(Stored data entries)
____

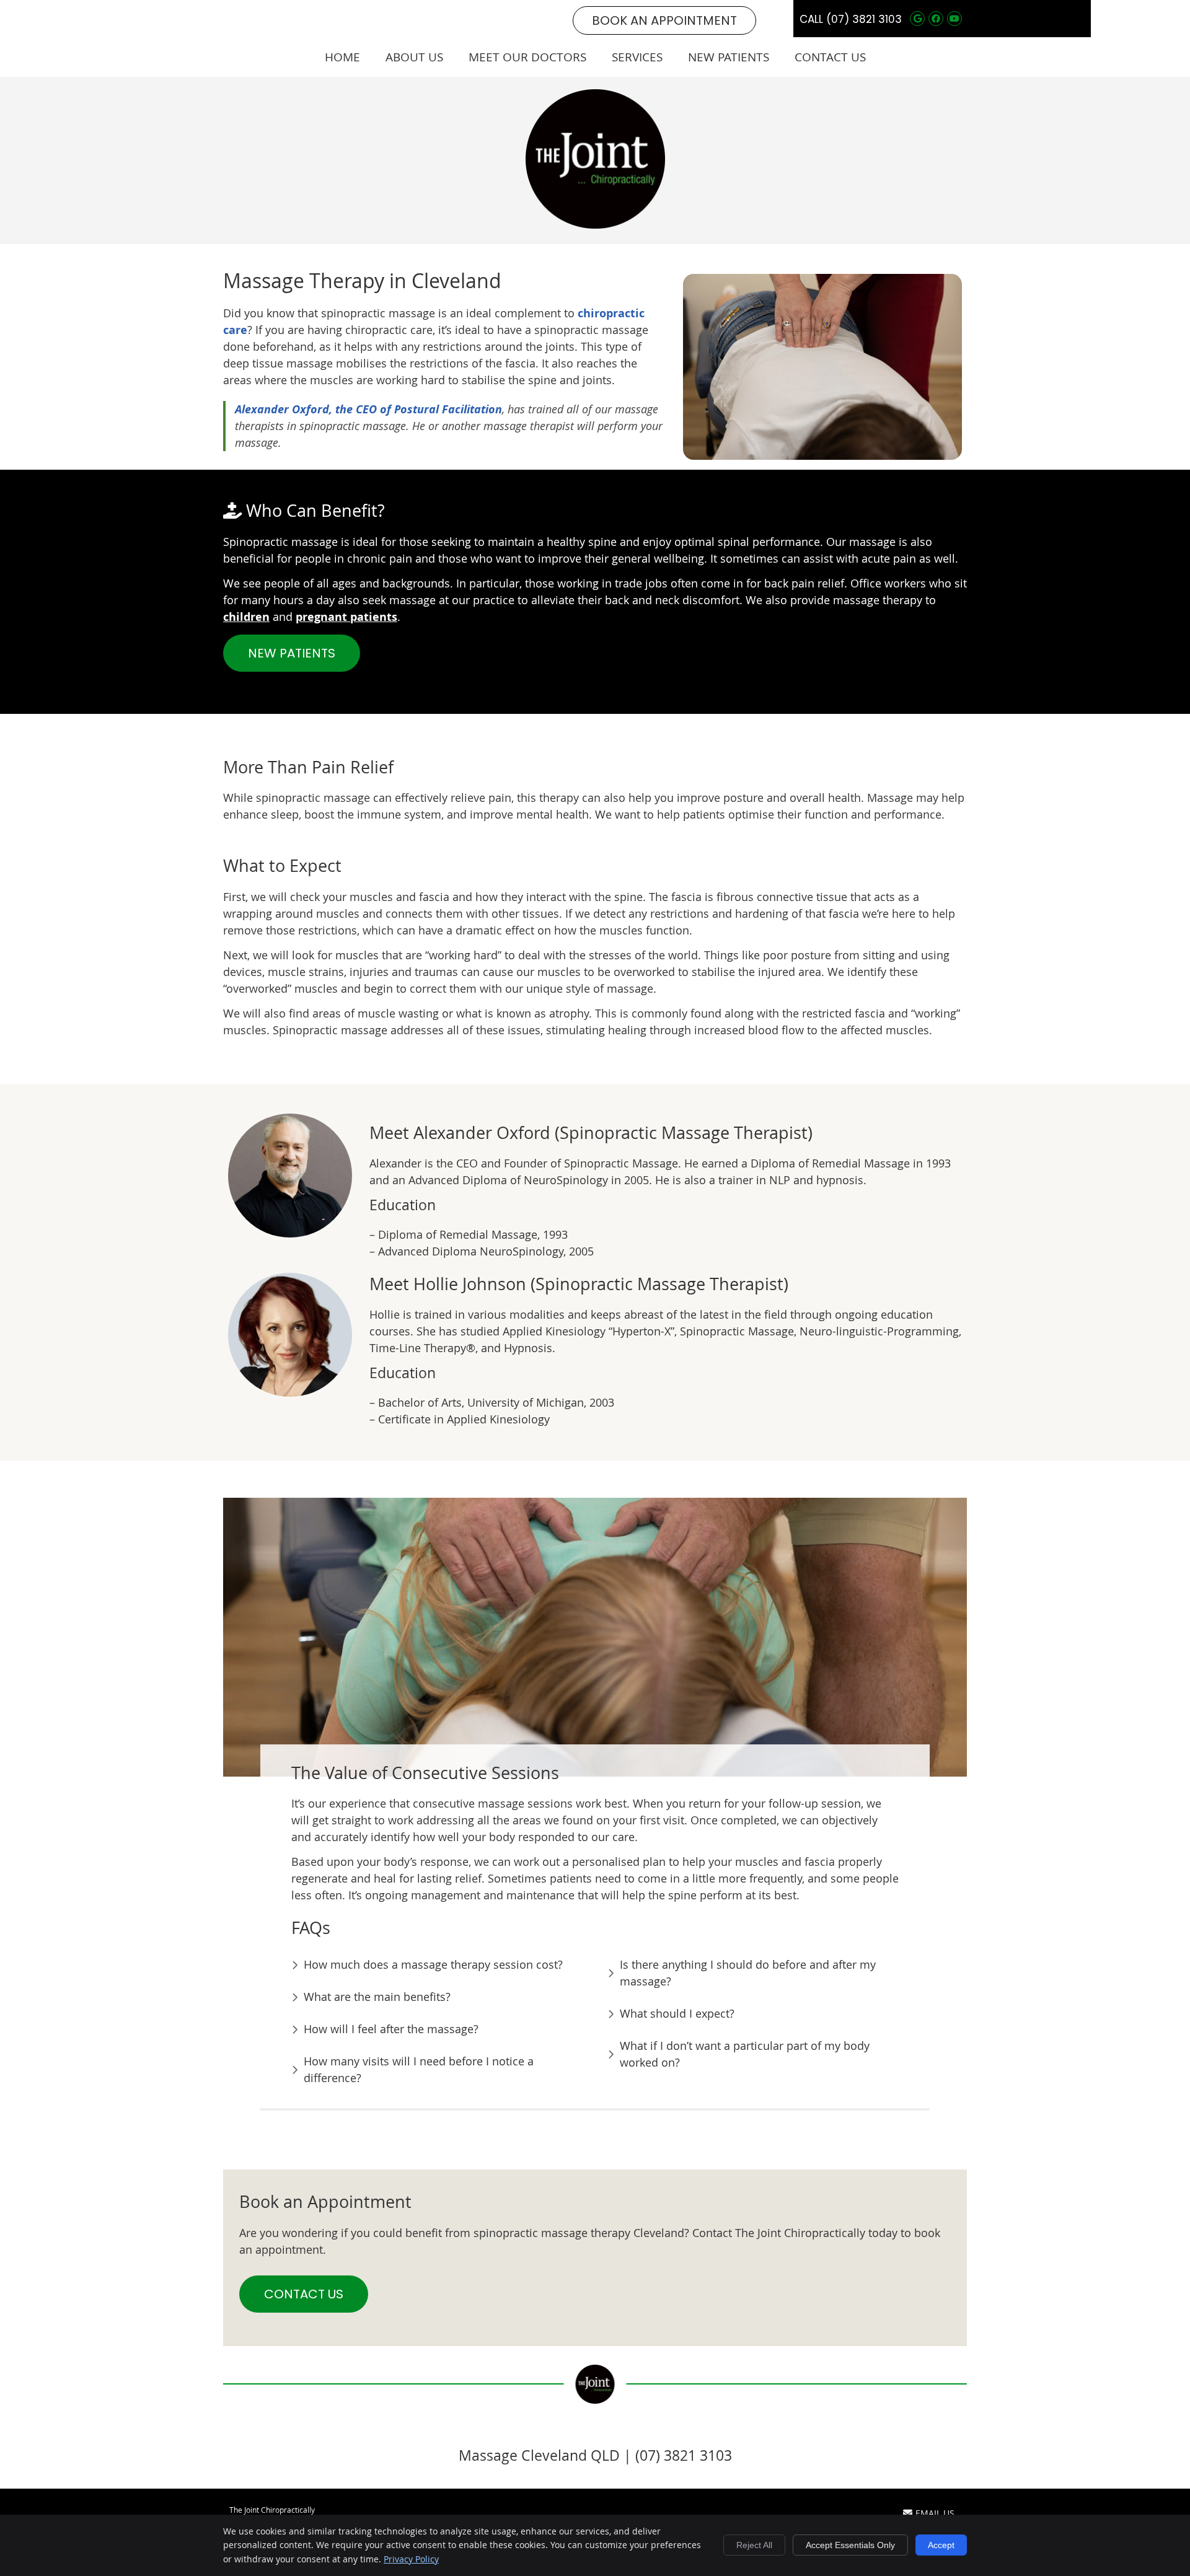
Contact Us (830, 57)
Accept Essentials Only (850, 2545)
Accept (941, 2545)
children (246, 617)
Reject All (754, 2545)
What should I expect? (677, 2013)
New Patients (728, 57)
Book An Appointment (664, 20)
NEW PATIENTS (291, 653)
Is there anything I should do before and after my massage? (748, 1973)
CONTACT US (303, 2294)
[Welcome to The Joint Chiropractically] (595, 224)
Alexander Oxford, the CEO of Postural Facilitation (368, 409)
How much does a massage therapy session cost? (433, 1964)
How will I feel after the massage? (391, 2028)
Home (342, 57)
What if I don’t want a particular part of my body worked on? (745, 2054)
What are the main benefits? (377, 1996)
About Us (414, 57)
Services (637, 57)
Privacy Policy (411, 2559)
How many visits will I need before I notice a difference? (419, 2069)
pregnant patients (346, 617)
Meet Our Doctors (527, 57)
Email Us (934, 2513)
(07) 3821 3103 (864, 19)
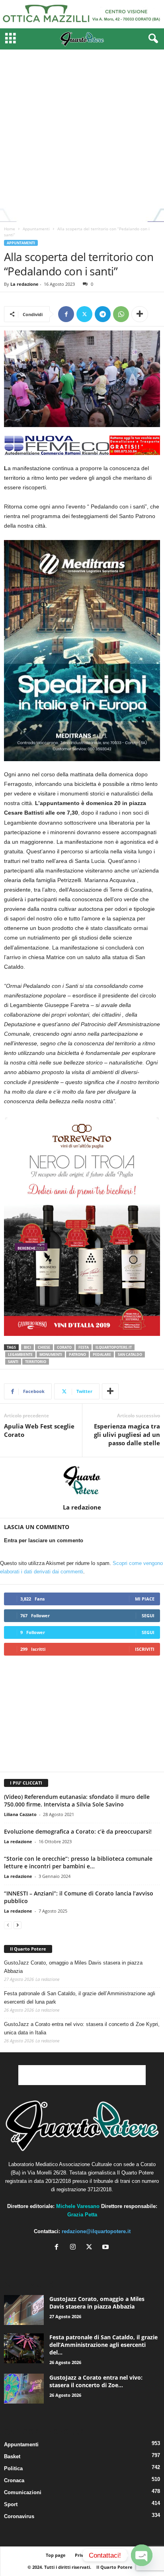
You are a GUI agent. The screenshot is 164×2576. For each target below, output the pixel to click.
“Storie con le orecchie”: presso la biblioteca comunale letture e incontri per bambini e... (78, 1862)
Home (9, 228)
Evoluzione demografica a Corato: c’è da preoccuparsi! (78, 1831)
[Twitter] (84, 314)
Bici (27, 1347)
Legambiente (20, 1354)
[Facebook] (66, 314)
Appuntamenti (36, 228)
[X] (91, 2248)
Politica (13, 2468)
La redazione (24, 284)
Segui (148, 1615)
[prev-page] (8, 1925)
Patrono (77, 1354)
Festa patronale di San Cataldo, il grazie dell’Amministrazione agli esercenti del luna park (79, 1997)
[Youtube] (106, 2248)
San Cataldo (130, 1354)
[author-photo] (82, 1480)
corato (64, 1347)
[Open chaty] (141, 2555)
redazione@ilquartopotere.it (96, 2231)
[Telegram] (103, 314)
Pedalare (102, 1354)
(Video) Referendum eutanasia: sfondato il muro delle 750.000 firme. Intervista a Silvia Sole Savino (77, 1800)
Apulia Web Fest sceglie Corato (39, 1430)
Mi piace (144, 1599)
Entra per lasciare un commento (43, 1540)
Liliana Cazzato (20, 1814)
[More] (139, 314)
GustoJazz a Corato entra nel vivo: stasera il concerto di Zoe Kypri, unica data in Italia (82, 2028)
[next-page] (17, 1925)
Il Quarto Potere (28, 1949)
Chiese (44, 1347)
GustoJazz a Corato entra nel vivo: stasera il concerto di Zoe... (96, 2381)
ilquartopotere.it (114, 1347)
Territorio (35, 1361)
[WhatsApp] (121, 314)
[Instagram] (74, 2248)
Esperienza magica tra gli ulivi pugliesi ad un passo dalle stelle (127, 1434)
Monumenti (50, 1354)
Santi (13, 1361)
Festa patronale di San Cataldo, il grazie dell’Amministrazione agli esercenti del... (103, 2344)
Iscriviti (144, 1649)
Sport (11, 2504)
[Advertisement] (82, 135)
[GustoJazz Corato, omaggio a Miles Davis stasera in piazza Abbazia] (24, 2310)
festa (83, 1347)
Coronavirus (19, 2516)
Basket (12, 2456)
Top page (56, 2555)
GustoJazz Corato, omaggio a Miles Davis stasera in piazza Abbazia (73, 1967)
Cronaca (14, 2480)
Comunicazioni (22, 2492)
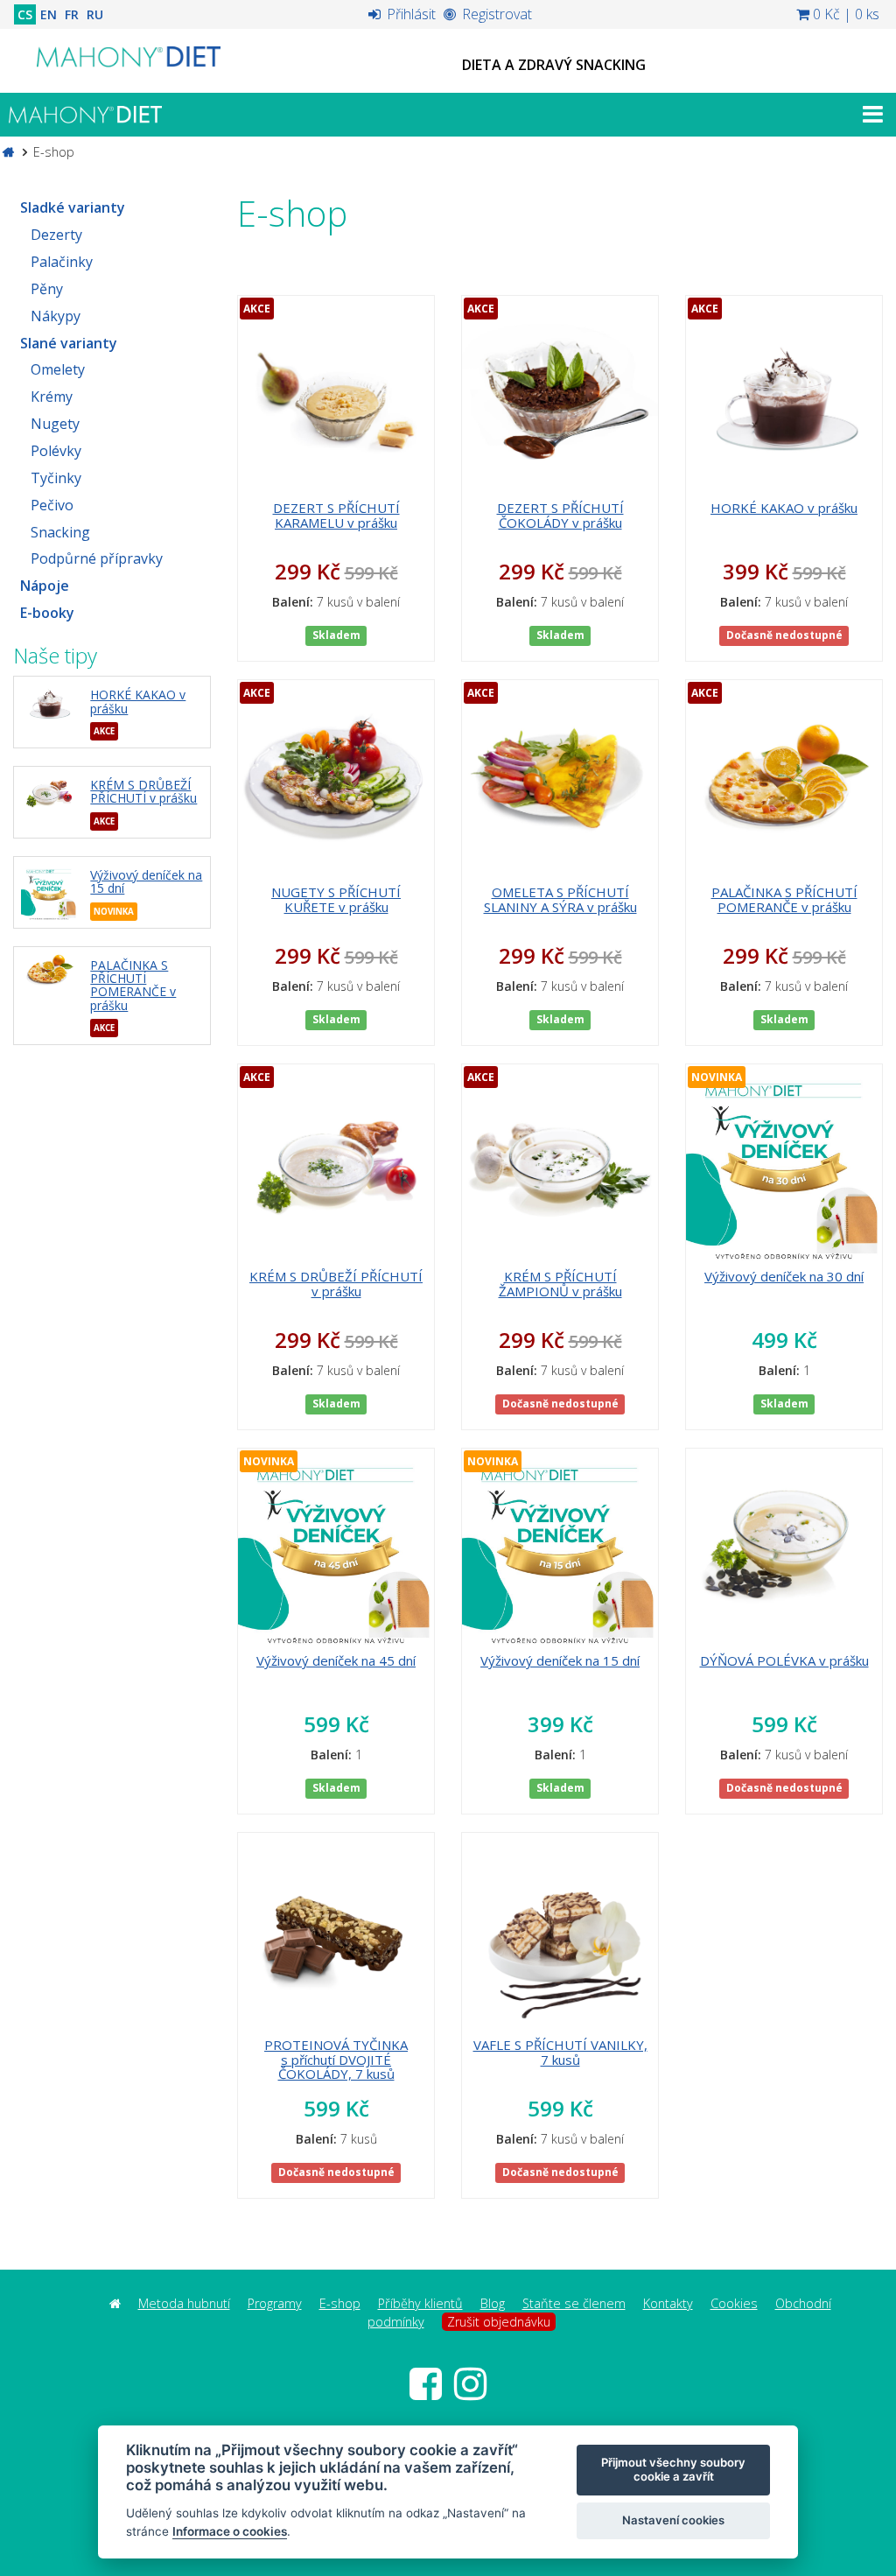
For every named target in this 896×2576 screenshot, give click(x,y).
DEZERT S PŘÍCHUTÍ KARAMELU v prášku (336, 515)
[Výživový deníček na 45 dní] (336, 1547)
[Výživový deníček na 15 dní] (49, 892)
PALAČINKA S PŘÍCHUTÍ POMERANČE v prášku (133, 985)
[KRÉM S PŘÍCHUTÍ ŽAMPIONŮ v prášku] (560, 1162)
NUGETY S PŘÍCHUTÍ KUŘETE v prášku (336, 899)
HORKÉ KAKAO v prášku (138, 701)
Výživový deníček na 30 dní (784, 1276)
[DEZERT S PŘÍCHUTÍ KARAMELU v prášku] (336, 394)
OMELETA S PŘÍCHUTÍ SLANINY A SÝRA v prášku (560, 899)
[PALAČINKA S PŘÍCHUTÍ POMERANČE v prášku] (49, 970)
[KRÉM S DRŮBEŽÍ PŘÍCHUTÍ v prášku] (49, 792)
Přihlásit (409, 14)
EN (48, 14)
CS (25, 14)
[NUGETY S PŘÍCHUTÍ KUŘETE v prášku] (336, 778)
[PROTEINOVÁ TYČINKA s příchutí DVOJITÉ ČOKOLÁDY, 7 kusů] (336, 1931)
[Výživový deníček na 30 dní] (784, 1162)
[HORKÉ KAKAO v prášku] (49, 702)
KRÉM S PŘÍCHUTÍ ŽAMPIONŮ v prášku (560, 1283)
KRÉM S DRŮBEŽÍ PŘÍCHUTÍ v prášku (143, 791)
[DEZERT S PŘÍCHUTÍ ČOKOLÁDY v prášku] (560, 394)
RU (95, 14)
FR (72, 14)
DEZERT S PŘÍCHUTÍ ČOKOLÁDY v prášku (560, 515)
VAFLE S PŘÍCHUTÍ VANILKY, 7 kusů (560, 2052)
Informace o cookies (229, 2531)
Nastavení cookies (673, 2520)
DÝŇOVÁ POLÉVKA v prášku (784, 1660)
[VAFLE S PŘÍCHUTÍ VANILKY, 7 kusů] (560, 1931)
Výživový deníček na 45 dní (336, 1660)
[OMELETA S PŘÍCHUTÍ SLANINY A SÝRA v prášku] (560, 778)
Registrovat (495, 14)
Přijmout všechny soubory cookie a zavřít (673, 2469)
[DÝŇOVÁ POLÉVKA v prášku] (784, 1547)
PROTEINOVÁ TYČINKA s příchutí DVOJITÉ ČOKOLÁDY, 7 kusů (336, 2059)
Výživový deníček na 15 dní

____

**Requirement**
Search the entries for the word "ČOKOLÁDY" and copy every line that holds it.

**Task response**
[PROTEINOVÁ TYČINKA s příchutí DVOJITÉ ČOKOLÁDY, 7 kusů] (336, 1931)
[DEZERT S PŘÍCHUTÍ ČOKOLÁDY v prášku] (560, 394)
DEZERT S PŘÍCHUTÍ ČOKOLÁDY v prášku (560, 515)
PROTEINOVÁ TYČINKA s příchutí DVOJITÉ ČOKOLÁDY, 7 kusů (336, 2059)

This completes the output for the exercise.